Höllenfeuer im Gymi

Bevor die Maturantinnen und Maturanten ihre Maturaprüfungen ablegen, feierten sie am letzten Donnerstag mit dem Maturandenstreich das Ende ihrer Schulzeit.

Spass muss sein: Luana Saner verwandelte zusammen mit ihren Mitschülern den Aufenthaltsbereich der Schule in eine Höllenpforte.   Foto: Bea Asper
Spass muss sein: Luana Saner verwandelte zusammen mit ihren Mitschülern den Aufenthaltsbereich der Schule in eine Höllenpforte.

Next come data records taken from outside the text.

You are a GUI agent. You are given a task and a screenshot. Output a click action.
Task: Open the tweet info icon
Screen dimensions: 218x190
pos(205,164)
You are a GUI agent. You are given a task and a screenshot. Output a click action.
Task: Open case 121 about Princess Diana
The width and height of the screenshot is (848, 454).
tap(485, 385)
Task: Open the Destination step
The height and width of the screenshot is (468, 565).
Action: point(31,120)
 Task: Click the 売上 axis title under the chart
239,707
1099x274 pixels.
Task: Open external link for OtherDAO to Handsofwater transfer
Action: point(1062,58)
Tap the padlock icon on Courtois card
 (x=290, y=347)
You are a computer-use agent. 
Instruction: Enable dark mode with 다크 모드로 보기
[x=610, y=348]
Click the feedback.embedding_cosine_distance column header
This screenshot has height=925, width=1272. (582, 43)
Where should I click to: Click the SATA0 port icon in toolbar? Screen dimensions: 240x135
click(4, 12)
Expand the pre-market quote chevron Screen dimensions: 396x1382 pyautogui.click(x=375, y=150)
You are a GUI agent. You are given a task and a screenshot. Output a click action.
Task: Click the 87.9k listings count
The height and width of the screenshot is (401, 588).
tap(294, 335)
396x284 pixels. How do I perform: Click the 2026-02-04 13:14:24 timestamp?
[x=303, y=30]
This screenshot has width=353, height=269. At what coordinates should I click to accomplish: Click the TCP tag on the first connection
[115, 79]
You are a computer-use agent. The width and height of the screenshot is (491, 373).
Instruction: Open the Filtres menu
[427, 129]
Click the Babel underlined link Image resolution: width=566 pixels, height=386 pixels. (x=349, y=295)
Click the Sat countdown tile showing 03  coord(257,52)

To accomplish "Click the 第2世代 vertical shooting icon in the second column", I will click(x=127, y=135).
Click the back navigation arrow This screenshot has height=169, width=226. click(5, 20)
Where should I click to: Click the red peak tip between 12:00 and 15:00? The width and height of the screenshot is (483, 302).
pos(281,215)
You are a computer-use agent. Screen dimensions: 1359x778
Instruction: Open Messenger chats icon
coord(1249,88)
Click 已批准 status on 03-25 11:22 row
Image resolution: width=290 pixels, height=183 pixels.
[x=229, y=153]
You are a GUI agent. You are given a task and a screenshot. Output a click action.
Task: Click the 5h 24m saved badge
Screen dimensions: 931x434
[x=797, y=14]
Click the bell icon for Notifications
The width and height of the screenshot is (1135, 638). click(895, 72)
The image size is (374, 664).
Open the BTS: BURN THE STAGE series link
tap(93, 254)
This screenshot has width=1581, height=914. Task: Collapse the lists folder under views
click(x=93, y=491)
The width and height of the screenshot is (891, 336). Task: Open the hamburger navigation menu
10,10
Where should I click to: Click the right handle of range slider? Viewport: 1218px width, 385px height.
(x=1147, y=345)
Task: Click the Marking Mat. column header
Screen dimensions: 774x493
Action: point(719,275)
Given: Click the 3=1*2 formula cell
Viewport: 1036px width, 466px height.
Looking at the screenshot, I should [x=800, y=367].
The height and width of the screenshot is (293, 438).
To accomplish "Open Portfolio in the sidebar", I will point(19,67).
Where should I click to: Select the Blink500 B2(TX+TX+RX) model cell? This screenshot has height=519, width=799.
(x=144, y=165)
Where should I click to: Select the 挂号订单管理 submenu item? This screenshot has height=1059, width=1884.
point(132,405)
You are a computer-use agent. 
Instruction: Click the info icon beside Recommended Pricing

Foto: Bea Asper

Freitagmorgen, Rauch, Feuer vor dem Gymnasium Laufental-Thierstein, kriegsbemalte Gestalten – die meisten gekleidet ganz in schwarz. Die einen halten eine Trommel in der Hand und künden nichts Gutes an. Die Mayas sagten für das Jahr 2012 den Weltuntergang voraus, die Maturanden des Gymnasium Laufental-Thierstein nehmen das Thema auf und verwandeln den Aufenthaltsbereich der Schule in eine Höllenpforte.

Stunden haben sie aufgewendet am Donnerstagabend für die Dekoration, dabei sind sie eigentlich im Stresszustand, sie stehen vor den Maturaprüfungen. Trotzdem: Spass muss sein. Die Maturanden und Maturandinnen verkleiden sich als Maya und bemalen ihre Mitschüler und die Lehrer. In der Mitte des Tempels erhebt sich der Mayakönig und fordert zum Kämpfen auf. Es beginnt der Wettkampf, Lehrer und Schüler messen sich in verschiedenen Spieldisziplinen, «meistens gewinnen die Schüler», kommentiert Maturandin Luana Saner. «Wie viele Türen hat das Gymnasium?» Auf dem Programm stehen Wissensspiele, aber auch Geschicklichkeit ist gefragt, Lehrer oder Schüler Huckepack nehmen und einen Parcours absolvieren. Für Lacher und Unterhaltung ist gesorgt – und der Schulstress für einen Moment lang vergessen.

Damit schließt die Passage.